**INSTRUCTIONS FOR THE TASK**: Reproduce word for word every line from the one containing "You are a computer-use agent." through the end of the listing below; omit the pictures.

[[ SUPPLIED RECORDS open ]]

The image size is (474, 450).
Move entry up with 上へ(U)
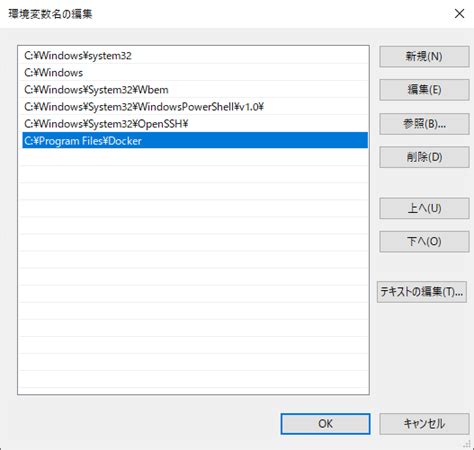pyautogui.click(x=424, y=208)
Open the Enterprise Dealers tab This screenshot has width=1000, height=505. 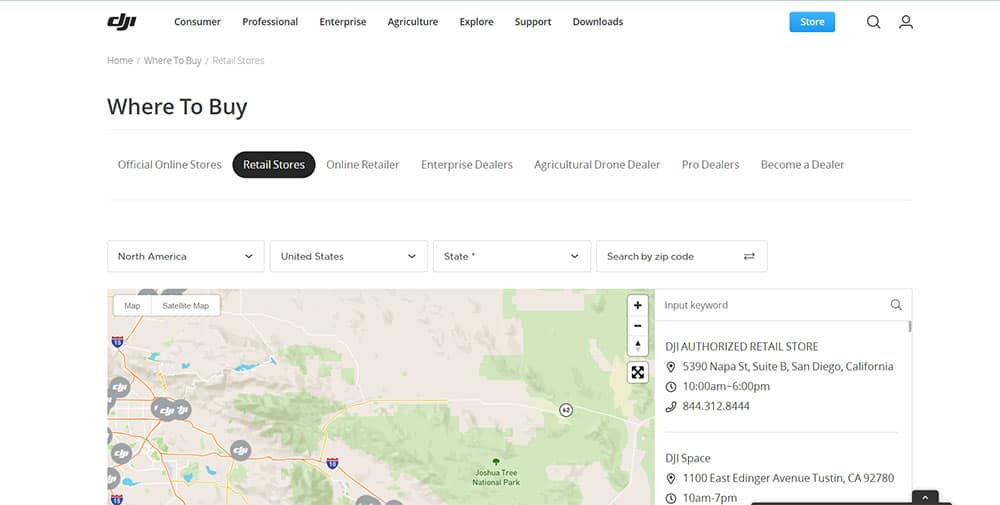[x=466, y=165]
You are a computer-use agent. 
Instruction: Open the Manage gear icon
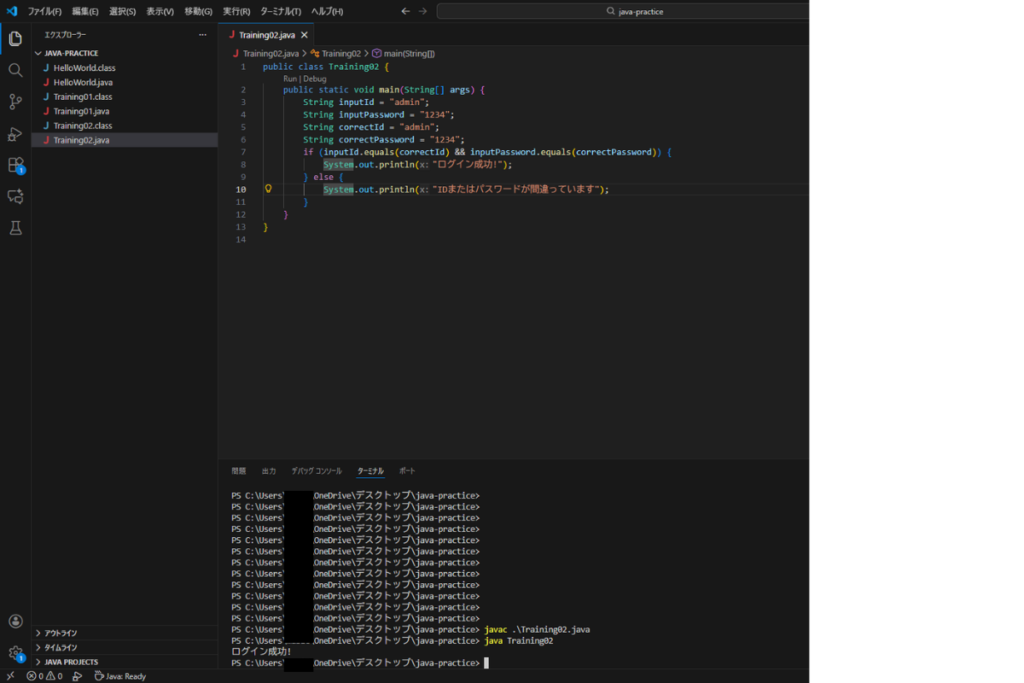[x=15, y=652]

[[ SUPPLIED RECORDS closed ]]

**EXERCISE RESULT**:
You are a computer-use agent. 
Instruction: Open the Manage gear icon
[x=15, y=652]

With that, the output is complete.